Aertex
- Industry: clothing
- Founded: 1888
- Founder: Lewis Haslam
- Headquarters: Manchester, UK
- Website: aertex.com

= Aertex =

British clothing company and fabric

Aertex was a British clothing company based in Manchester, England, established in 1888, and also is the name of the fabric manufactured by that company. The Aertex company owned the trademark for Aertex fabric, a lightweight and loosely woven cotton material that is used to make shirts and underwear.

==History==
In the late 19th century Lewis Haslam, a Lancashire mill owner and politician, began to link the partnering of holes and warmth and with two medical colleagues, began experimenting with aeration; trapping air within the warp and weft of fabric. The result was a fabric that provided a barrier between the warmth of the skin and the chill of the atmosphere and in 1888 they formed the Aertex Company. During World War II the British Women's Land Army wore Aertex as part of their uniform and all the British and Commonwealth land forces in the Far East and Middle East wore Aertex bush shirts and jackets. These uniforms were designated as Jungle Green for the Far East and Khaki Drill for the Middle East.

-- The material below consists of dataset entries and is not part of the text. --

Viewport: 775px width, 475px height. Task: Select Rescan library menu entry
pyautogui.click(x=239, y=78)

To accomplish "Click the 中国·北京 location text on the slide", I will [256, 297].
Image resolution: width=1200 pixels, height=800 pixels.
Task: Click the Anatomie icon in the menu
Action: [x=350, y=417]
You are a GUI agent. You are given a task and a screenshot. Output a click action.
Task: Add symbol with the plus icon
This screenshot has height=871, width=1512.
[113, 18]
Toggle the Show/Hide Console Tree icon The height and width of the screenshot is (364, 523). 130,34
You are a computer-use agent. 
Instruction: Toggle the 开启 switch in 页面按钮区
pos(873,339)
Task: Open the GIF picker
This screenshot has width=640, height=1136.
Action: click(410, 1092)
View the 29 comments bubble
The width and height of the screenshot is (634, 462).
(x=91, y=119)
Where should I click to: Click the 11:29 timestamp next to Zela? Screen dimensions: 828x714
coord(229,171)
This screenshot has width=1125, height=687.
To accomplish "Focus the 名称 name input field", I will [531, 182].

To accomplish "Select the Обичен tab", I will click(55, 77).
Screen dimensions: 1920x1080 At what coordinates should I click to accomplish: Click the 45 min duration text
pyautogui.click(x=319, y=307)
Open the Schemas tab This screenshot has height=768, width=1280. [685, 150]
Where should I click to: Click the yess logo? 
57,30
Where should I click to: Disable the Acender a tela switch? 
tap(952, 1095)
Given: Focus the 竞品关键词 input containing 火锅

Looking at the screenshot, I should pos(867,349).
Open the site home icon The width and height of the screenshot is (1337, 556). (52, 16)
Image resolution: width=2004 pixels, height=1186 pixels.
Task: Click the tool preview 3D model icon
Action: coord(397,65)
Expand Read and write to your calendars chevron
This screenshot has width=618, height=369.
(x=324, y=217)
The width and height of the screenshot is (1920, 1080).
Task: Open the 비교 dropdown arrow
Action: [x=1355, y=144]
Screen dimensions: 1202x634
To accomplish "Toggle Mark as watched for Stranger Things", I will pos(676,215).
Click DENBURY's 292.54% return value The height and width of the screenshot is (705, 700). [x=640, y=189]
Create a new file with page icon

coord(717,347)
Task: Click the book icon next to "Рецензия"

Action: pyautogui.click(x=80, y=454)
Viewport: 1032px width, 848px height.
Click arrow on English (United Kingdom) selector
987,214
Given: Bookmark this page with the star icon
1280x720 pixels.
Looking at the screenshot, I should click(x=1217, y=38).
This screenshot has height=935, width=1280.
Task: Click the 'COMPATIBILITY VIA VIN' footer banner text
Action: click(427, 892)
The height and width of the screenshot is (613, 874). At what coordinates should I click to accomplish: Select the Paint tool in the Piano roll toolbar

Soon after the end of the Second World War, Princess Elizabeth and Princess Margaret were reported to be wearing Aertex shirts.

In 1959 Aertex, together with Ovaltine, sponsored the 'All New Netball Associations' coaching film. By the 1960s Aertex became a sports and school wear manufacturer in the UK, across a range of sports including tennis, cricket, netball and football. The England football squad wore Aertex fabric jerseys manufactured by Umbro during the 1970 World Cup in Mexico.